I believe you will learn much by watching these videos because I present Lean management from a perspective that is quite different than usual. Also, let me know what you think. Did I make a good case for featuring Lean management in their MBA program? Or, for that matter, in any business school degree program?

Part One: 33 minutes

Part Two: 33 minutes

Part Three: 33 minutes

Part Four: 11 minutes

3 Responses to Why Business Schools Should Teach Lean Management

  1. Jay Bitsack says:

    Hi Bob,
    Most interestingly – to me – there are other folks blogging in other LI communities that are focusing their posting on this very topic. One in particular that you might want to take a look at is tackling the issue/challenge of how to improve the B-School (i.e., MBA-relate) curriculum – and make it more relevant to the needs of the current and future business environment – by suggesting it incorporate elements from the TOC (THEORY OF CONTRAINTS) BoK. More specifically, there appears to be a strong emphasis on what TOC practitioners refer to as the “THINKING PROCESS.”

    You can check it out at the following url:

    [Note: I believe this sort of “competing” perspective within the overall CI Practice arena is a very good example of what I’ve referred to earlier in other postings as 1) the “profit motive” and 2) the rush to “publish for prestige;” both of which constitute BIG/MAJOR DISTRACTORS/DETRACTORS from the evolution of a tightly-integrated, holistic, and cohesive universal CI BoK.]

  2. Jay Bitsack says:

    Hi Bob,
    Let’s not hold our breath… it could be hazardous to our overall health and well-being.
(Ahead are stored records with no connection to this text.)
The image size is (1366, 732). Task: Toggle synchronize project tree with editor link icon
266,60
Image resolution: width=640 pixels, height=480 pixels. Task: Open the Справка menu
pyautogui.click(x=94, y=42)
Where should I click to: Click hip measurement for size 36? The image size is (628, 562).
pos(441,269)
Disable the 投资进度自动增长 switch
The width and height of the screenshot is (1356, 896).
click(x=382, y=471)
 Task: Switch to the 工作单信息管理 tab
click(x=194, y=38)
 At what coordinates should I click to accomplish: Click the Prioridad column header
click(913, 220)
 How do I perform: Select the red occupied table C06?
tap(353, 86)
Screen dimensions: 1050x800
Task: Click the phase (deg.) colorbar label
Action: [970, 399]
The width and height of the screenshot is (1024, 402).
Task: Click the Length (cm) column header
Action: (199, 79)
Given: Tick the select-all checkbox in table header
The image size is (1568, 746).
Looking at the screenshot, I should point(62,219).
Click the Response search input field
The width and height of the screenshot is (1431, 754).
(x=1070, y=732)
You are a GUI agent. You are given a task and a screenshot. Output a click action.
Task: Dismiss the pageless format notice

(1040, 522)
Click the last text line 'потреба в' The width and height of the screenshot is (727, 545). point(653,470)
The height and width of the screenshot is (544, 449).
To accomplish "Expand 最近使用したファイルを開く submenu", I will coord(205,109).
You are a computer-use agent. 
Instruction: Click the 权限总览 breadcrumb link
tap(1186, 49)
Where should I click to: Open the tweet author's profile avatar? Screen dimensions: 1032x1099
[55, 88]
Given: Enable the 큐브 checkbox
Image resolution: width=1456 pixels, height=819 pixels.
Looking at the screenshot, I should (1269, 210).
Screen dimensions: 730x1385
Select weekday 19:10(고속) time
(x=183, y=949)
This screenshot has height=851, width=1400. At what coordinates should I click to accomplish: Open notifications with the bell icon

Based on my view of the various CI communities that exist within the LinkedIn network – over the past 3-4 years, I’ve yet to see anything that resembles a positive outcome from the blatant competition and – all too often – denigrating exchanges that can and do occur between the various practitioner camps.

    Just think of all the things we might consider as being “good” (whatever meaning that word might have sans any definitive context)… human nature, viruses, climate change, derivatives, nuclear power, survival of the fittest, and even the Windows operating system. After all, they all carry the potential to help sort things out… one way or another.